Grinberg: Ele deve ser sincero, porém, posicionando a situação de uma maneira positiva. É importante se lembrar de destacar o que aprendeu com isso e como isso o deixou mais maduro para enfrentar os desafios novos em outras empresas.
O candidato deve falar do ex-empregador de que forma caso seja questionado?
Maria Eduarda: O melhor caminho é sempre demonstrar maturidade, profissionalismo e aprendizado, respondendo diplomaticamente e sem se mostrar irritado com o antigo empregador. Além disso, evite ficar reclamando e nunca exponha antigos colegas e líderes. 
Grinberg: Não foque no último momento, no caso o da demissão. Com certeza é possível extrair algum aprendizado ou algo positivo de qualquer trabalho, então na hora de contar sobre o empregador procure falar da trajetória e fale de maneira positiva, porém sem exagerar, porque aí vai parecer falso.
O candidato deve abordar de que forma os motivos da demissão?
Maria Eduarda: O candidato deve abordar de forma transparente para gerar confiança no entrevistador. Falar sempre de forma construtiva e enfatizar o aprendizado que aquele evento trouxe para ele e sua carreira.
Sugestões de frases:
“Após termos vividos períodos de recessão, eles optaram por reduzir o quadro e fui desligado”.
“Conversei com meus líderes e entendemos que nossas expectativas estavam desalinhadas e optamos por não seguir em frente. Nesse momento eles me desligaram”.

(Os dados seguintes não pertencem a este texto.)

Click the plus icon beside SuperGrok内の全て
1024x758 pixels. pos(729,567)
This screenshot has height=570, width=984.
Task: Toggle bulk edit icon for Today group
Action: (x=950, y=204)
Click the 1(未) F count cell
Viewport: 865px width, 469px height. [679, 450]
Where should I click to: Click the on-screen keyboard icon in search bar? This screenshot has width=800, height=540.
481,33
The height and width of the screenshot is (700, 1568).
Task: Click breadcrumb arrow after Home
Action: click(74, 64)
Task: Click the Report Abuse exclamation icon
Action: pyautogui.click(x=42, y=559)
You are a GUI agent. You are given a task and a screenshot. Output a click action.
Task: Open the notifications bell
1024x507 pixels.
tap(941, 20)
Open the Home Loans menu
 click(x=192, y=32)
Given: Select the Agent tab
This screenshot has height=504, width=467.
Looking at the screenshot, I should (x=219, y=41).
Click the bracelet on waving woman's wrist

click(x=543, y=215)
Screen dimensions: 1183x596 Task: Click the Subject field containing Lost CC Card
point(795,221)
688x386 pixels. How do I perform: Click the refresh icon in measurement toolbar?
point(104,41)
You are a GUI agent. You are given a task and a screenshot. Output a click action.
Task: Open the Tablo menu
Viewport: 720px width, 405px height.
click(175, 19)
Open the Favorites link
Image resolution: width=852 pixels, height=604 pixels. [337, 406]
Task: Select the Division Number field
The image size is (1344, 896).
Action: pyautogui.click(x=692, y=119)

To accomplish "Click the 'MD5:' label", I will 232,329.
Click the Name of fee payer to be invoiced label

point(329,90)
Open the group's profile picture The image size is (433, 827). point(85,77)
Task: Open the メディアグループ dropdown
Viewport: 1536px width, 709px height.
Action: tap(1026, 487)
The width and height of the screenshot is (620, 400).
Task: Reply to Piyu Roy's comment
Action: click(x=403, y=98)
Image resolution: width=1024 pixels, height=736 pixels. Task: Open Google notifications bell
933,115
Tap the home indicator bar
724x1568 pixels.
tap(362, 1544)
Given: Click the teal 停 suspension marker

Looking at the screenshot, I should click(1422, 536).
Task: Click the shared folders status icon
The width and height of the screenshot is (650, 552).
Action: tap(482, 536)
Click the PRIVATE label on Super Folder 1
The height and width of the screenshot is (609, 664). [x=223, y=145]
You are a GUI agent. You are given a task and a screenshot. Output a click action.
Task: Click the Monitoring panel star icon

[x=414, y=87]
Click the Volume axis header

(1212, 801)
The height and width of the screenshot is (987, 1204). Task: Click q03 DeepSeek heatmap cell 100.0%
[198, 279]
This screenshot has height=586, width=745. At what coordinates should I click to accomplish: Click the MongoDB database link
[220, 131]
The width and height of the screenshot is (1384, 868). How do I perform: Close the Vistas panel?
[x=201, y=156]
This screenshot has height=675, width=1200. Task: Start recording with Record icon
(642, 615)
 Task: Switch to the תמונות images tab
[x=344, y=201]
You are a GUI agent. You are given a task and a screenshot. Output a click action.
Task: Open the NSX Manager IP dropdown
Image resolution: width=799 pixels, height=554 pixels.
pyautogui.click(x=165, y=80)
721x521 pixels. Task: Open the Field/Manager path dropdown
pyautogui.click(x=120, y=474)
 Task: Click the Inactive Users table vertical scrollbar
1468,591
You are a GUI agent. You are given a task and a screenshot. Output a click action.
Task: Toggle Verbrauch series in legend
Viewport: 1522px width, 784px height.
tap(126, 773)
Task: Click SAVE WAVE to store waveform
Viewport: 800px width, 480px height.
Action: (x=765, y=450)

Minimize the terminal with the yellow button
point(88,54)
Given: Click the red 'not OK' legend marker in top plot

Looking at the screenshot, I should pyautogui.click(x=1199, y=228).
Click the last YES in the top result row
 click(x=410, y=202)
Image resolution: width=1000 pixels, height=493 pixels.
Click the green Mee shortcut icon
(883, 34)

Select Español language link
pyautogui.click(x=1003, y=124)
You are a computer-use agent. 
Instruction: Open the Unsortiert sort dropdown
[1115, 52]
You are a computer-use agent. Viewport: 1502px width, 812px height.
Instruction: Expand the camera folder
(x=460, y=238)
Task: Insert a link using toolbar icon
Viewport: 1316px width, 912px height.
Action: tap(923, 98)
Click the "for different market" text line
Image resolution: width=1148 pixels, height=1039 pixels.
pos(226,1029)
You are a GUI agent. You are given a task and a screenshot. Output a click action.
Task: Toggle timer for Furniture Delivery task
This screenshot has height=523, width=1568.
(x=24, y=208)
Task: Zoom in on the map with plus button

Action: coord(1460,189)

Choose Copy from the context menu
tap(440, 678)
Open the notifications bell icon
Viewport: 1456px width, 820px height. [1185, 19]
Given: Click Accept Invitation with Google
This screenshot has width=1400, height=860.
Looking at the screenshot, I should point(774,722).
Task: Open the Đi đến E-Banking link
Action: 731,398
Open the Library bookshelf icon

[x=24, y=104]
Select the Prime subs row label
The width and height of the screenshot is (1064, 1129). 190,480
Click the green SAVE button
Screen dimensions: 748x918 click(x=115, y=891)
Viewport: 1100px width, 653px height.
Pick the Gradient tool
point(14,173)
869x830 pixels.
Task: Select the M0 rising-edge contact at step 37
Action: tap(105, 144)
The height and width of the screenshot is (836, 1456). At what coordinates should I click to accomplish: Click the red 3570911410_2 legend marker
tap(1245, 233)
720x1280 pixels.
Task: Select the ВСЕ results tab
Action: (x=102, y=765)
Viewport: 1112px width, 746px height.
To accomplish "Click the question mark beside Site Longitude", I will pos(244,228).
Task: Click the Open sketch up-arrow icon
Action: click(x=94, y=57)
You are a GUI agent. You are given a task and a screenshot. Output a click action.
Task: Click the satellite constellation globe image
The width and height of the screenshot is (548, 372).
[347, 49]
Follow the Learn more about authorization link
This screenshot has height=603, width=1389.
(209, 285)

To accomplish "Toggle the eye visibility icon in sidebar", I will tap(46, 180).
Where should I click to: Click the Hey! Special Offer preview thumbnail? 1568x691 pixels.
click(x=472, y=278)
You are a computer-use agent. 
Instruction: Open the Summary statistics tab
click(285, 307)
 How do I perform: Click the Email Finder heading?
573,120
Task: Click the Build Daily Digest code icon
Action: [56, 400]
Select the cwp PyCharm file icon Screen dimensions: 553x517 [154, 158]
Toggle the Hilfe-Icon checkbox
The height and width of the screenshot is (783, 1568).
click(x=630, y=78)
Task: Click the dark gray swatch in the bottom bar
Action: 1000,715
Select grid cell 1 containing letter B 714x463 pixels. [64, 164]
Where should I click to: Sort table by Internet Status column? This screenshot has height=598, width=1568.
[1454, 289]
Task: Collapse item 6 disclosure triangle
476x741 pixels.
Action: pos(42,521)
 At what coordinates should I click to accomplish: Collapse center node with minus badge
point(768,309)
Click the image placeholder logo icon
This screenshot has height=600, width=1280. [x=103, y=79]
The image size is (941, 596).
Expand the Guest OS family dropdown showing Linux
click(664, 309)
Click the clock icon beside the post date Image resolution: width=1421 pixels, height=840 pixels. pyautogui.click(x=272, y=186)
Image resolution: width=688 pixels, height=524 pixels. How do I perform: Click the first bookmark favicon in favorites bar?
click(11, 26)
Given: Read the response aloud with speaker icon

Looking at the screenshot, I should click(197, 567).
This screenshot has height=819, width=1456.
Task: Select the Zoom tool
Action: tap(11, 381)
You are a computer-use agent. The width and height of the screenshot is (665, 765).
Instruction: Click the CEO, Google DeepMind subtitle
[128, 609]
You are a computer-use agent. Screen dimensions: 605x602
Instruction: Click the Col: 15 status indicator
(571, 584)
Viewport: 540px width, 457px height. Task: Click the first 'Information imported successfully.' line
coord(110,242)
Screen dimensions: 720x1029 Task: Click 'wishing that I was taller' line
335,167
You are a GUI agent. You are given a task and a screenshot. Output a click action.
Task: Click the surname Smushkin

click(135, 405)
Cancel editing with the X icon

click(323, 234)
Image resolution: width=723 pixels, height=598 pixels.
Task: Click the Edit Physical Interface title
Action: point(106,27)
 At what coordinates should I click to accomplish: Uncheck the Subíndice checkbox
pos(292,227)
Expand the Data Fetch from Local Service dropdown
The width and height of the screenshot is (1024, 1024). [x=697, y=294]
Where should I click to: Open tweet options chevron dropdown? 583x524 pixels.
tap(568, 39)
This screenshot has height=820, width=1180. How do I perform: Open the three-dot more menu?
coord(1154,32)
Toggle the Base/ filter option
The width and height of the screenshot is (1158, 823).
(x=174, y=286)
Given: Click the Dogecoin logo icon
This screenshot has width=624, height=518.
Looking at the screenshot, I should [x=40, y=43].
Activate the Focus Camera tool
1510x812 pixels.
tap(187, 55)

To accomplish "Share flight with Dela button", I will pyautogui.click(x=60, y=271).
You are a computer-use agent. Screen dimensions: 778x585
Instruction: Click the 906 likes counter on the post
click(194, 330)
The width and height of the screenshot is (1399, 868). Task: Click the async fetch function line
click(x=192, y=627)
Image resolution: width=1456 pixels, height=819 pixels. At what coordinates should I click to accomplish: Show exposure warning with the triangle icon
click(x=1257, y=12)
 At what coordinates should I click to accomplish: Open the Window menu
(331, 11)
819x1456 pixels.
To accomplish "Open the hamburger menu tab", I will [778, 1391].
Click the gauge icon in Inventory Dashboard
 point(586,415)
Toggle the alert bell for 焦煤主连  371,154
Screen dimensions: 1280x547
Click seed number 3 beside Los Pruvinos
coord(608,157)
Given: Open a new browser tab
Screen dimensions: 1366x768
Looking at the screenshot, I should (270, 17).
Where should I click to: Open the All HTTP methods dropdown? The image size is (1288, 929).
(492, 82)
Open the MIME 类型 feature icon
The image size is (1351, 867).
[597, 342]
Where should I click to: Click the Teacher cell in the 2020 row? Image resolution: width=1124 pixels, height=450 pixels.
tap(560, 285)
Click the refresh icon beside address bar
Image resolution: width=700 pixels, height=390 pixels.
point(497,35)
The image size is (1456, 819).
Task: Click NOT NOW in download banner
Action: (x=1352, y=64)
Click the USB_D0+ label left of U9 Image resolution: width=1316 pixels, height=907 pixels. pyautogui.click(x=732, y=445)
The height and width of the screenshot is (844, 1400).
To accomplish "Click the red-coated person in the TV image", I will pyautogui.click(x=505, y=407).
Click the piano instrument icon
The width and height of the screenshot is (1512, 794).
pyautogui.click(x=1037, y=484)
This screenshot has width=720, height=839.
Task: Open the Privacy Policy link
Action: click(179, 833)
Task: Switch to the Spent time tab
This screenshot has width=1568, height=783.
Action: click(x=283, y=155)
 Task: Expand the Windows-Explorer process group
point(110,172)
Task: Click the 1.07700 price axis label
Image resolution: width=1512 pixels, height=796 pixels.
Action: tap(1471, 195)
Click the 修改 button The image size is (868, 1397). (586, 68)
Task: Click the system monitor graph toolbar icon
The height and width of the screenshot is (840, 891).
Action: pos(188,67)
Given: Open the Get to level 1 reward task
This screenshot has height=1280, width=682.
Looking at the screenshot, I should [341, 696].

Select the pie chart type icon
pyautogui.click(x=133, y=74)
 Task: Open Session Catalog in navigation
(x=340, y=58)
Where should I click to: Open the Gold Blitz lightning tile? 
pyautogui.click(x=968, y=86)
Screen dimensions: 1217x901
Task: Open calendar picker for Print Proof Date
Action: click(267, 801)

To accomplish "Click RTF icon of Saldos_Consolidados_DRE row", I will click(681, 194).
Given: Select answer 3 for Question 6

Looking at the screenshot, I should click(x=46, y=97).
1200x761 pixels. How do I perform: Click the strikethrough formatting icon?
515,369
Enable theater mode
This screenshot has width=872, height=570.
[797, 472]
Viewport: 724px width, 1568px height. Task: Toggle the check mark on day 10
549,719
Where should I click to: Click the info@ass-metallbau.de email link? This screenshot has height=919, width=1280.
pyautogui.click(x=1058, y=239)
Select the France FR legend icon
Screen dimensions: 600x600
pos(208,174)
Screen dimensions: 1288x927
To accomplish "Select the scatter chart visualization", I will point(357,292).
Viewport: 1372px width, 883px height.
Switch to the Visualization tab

“Nessa oportunidade fui demitido por não ter o DNA da empresa, foi um momento importante para eu me conhecer e buscar oportunidades que realmente se encaixam comigo”.
Grinberg:
“Foi um período de aprendizado e amadurecimento e, por isso, me sinto mais preparado para novos desafios”.
“Às vezes um bom profissional no lugar errado não funciona bem. Não é culpa de ninguém, simplesmente uma relação profissional que não está funcionando”.
“Eu agradeço de verdade o que aconteceu comigo. Eu precisava de novos desafios e não teria essa oportunidade onde eu estava”.